Short interest has become the dominant story here. At 36.1% of the free float — up 30% in a month and 14% in the past week alone — SPCE ranks in the bottom percentile of the market on short positioning, with an ORTEX short score of 77.2. The official FINRA settlement data corroborates the scale: 21.9 million shares short as of April 30, with days to cover at 2.66. What makes the setup less straightforward is the direction of borrow costs. Cost to borrow has dropped sharply — from above 24% in early April to roughly 10% now, a 56% fall over the month. Availability has also loosened off its most extreme levels. That combination means short sellers are paying less to maintain positions than they were, even as the total position has grown — a bearish bet that is getting cheaper, not more expensive, to hold.
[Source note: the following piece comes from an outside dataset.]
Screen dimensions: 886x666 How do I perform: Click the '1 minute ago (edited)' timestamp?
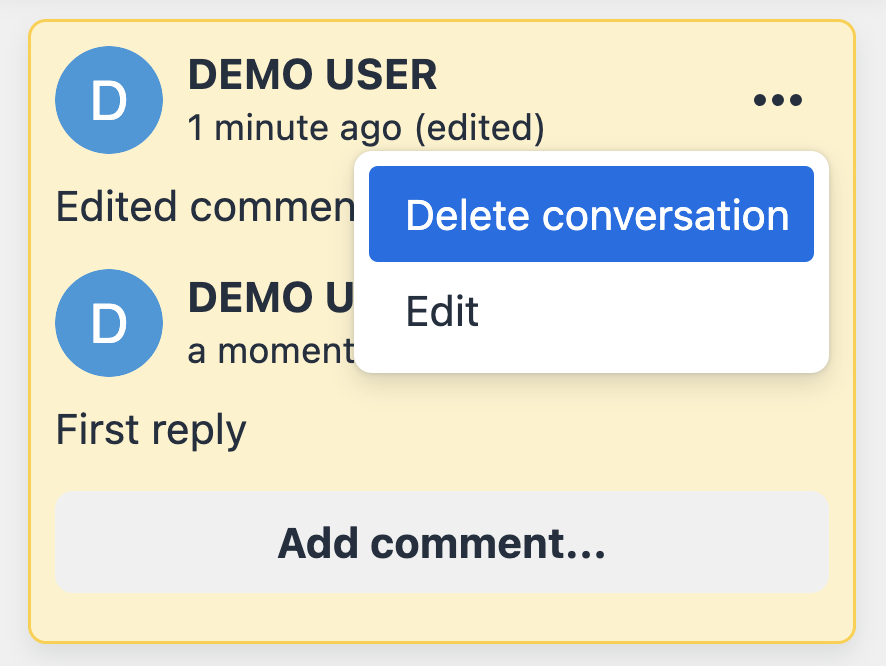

Options tell a different story. The put/call ratio has dropped to 0.31, more than two standard deviations below its 20-day average of 0.33 — near the lowest reading of the past year and pointing to call-side demand that is unusually strong. That is the most striking divergence in the setup: a third of the float is short, yet the options market reflects aggressive bullish positioning heading into the print. The stock itself is up 14% on the week but still down 8% over the past month, closing at $2.79.
The analyst community is largely sidelined and mixed. Jefferies maintained its Buy rating in early April but trimmed its target to $5.00 from $8.00 — still the most constructive view on the Street. Susquehanna is Neutral at $3.00, and Morgan Stanley holds an Underweight rating at $2.30. The mean target sits at $3.61, implying modest upside to the current price, but the direction of travel across recent actions has been target cuts, not raises. Note that some older Goldman Sachs data in the record reflects pre-reverse-split price levels and should be treated as stale.
The earnings print will test whether the company can offer any clarity on its commercial trajectory — and whether call buyers or the short base has read the setup correctly.